What to work on:
For each line below that includes the word "legend", make a copy.
++++++++++
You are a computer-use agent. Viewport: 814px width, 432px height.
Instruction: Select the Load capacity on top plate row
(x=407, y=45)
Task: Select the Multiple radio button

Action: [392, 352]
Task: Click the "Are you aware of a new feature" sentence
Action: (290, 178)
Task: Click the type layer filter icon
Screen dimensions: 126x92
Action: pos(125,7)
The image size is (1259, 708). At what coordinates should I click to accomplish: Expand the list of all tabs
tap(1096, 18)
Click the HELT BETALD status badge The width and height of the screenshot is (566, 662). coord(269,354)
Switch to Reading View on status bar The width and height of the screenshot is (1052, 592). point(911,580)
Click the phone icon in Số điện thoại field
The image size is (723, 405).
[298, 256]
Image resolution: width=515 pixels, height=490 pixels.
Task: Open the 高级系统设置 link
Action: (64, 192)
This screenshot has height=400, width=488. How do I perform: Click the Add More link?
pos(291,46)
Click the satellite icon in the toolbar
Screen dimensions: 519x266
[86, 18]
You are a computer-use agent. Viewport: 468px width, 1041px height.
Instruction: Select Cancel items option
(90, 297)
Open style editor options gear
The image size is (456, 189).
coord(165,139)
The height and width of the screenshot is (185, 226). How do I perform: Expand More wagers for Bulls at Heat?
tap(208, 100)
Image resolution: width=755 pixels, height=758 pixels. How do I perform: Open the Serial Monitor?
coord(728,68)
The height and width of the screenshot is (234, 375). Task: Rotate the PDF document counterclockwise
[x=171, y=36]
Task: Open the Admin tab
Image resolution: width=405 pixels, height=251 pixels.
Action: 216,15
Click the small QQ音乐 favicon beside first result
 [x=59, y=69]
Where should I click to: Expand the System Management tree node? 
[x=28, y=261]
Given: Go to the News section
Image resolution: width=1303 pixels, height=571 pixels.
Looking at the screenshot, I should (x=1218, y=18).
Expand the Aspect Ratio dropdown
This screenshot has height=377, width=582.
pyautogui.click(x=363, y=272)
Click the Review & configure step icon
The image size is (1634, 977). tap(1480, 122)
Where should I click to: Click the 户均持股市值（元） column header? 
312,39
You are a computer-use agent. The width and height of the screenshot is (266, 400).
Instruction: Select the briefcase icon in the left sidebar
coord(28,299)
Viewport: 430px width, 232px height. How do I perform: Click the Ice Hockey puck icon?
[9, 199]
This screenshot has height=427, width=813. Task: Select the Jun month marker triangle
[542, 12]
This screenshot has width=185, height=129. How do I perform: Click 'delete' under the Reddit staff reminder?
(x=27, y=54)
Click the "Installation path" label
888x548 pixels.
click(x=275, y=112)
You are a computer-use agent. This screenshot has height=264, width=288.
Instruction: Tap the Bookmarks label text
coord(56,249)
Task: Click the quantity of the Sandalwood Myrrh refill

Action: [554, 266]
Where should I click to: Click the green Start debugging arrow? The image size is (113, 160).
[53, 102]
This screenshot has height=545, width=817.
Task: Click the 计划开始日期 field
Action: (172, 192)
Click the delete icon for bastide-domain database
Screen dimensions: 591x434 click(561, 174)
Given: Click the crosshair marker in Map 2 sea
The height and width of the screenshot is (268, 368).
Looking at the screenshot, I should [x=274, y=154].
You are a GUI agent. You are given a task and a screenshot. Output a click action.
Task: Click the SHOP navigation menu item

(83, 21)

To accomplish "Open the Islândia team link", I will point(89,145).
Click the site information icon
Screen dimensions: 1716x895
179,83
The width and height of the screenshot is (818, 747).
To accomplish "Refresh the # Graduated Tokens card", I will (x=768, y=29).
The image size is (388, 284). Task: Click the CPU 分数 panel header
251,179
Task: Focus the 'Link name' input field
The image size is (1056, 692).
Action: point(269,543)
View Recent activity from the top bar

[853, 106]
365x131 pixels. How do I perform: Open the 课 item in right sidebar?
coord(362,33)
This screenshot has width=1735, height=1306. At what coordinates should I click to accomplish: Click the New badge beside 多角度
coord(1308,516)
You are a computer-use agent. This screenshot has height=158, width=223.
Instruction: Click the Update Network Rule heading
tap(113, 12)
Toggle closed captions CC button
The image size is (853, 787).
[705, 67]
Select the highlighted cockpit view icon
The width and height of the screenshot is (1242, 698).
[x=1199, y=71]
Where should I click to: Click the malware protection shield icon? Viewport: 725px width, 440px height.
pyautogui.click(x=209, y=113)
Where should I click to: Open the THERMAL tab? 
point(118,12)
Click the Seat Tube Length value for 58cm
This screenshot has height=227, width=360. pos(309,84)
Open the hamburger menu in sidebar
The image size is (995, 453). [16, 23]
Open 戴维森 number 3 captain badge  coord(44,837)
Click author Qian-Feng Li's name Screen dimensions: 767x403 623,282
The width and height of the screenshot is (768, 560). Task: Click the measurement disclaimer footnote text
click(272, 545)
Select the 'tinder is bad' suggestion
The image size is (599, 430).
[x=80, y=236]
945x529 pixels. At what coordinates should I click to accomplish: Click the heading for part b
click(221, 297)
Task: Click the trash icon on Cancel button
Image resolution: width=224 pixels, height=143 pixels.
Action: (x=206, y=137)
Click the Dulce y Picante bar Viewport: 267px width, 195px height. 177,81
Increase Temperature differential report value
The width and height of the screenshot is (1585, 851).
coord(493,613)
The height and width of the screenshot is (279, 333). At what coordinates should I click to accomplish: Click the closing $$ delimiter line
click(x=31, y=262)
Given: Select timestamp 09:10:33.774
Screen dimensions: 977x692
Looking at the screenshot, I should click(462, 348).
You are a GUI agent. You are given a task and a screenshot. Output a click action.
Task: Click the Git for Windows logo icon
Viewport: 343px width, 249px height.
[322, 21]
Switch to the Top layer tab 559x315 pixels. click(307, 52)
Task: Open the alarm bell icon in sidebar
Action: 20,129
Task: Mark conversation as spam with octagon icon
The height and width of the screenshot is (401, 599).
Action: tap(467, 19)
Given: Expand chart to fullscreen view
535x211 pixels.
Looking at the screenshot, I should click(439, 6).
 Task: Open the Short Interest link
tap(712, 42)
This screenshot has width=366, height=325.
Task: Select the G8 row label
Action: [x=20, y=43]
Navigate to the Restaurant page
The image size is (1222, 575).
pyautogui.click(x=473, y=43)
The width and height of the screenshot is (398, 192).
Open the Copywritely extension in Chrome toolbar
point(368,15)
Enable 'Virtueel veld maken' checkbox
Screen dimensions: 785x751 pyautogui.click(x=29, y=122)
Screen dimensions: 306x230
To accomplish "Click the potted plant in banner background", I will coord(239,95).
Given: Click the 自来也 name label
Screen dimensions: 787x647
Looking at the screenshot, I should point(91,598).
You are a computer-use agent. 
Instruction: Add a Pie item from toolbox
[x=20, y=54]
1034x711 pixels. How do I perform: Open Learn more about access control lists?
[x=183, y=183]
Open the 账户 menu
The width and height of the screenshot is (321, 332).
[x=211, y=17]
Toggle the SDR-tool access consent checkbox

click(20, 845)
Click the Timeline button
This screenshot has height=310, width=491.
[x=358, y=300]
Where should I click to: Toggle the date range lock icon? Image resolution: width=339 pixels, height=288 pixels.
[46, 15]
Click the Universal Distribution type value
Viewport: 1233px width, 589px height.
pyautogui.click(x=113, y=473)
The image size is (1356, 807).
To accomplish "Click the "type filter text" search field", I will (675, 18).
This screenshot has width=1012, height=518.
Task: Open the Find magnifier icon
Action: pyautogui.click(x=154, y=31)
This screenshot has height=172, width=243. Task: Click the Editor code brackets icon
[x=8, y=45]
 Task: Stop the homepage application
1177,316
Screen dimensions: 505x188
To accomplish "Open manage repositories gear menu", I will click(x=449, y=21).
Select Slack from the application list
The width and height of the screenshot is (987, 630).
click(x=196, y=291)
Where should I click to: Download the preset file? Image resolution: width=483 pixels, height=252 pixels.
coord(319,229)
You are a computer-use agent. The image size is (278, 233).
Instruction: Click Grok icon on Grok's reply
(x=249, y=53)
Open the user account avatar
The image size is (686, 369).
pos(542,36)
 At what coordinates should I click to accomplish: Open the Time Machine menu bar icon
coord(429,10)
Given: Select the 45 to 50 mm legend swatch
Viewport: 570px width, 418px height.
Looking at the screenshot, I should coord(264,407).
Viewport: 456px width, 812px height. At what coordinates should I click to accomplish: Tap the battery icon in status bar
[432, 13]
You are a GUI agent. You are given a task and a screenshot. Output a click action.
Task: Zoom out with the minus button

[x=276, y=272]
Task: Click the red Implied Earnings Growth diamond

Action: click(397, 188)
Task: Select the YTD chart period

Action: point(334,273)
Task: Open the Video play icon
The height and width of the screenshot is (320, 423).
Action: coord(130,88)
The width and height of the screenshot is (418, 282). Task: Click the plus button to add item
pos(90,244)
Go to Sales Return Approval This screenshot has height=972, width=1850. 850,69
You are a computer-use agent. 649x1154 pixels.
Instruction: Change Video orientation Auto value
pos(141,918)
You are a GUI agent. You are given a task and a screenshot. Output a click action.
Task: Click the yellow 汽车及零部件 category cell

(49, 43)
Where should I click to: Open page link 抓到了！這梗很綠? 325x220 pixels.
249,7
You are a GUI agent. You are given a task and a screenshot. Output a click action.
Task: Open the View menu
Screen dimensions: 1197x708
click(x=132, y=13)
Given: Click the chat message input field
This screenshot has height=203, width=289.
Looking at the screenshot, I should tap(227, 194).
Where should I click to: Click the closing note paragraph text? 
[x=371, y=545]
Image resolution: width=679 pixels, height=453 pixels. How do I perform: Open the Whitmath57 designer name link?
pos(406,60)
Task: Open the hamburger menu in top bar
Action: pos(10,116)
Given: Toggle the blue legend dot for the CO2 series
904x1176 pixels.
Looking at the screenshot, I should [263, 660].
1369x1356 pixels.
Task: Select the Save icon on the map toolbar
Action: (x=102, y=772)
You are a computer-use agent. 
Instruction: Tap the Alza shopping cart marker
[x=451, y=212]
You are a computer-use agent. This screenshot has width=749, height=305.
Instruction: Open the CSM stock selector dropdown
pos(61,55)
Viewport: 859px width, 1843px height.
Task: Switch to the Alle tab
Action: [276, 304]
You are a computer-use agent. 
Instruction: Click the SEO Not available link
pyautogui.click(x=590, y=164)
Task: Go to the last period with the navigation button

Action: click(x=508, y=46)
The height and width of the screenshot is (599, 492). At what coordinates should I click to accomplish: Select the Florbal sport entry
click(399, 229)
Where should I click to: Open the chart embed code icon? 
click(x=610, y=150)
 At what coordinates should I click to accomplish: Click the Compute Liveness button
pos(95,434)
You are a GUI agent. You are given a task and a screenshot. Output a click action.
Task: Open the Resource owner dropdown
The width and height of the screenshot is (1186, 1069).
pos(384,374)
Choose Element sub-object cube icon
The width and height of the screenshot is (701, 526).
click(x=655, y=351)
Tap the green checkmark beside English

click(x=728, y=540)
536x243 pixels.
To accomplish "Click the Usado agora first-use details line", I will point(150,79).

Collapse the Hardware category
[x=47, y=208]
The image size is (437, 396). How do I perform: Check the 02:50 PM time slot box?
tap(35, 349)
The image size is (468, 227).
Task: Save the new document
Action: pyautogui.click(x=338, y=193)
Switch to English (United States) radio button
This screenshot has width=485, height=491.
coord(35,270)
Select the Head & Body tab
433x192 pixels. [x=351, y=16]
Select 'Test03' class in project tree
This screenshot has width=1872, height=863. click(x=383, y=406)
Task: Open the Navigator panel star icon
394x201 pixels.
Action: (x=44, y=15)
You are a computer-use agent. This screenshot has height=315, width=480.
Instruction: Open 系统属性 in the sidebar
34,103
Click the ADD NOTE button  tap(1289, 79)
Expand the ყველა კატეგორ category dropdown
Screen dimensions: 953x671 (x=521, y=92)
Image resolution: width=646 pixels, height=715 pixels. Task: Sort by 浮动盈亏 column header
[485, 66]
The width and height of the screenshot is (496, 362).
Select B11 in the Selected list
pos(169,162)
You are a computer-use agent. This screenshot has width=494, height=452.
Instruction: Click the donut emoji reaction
++++++++++
Written answer:
Given: Select the 45 to 50 mm legend swatch
Given: Toggle the blue legend dot for the CO2 series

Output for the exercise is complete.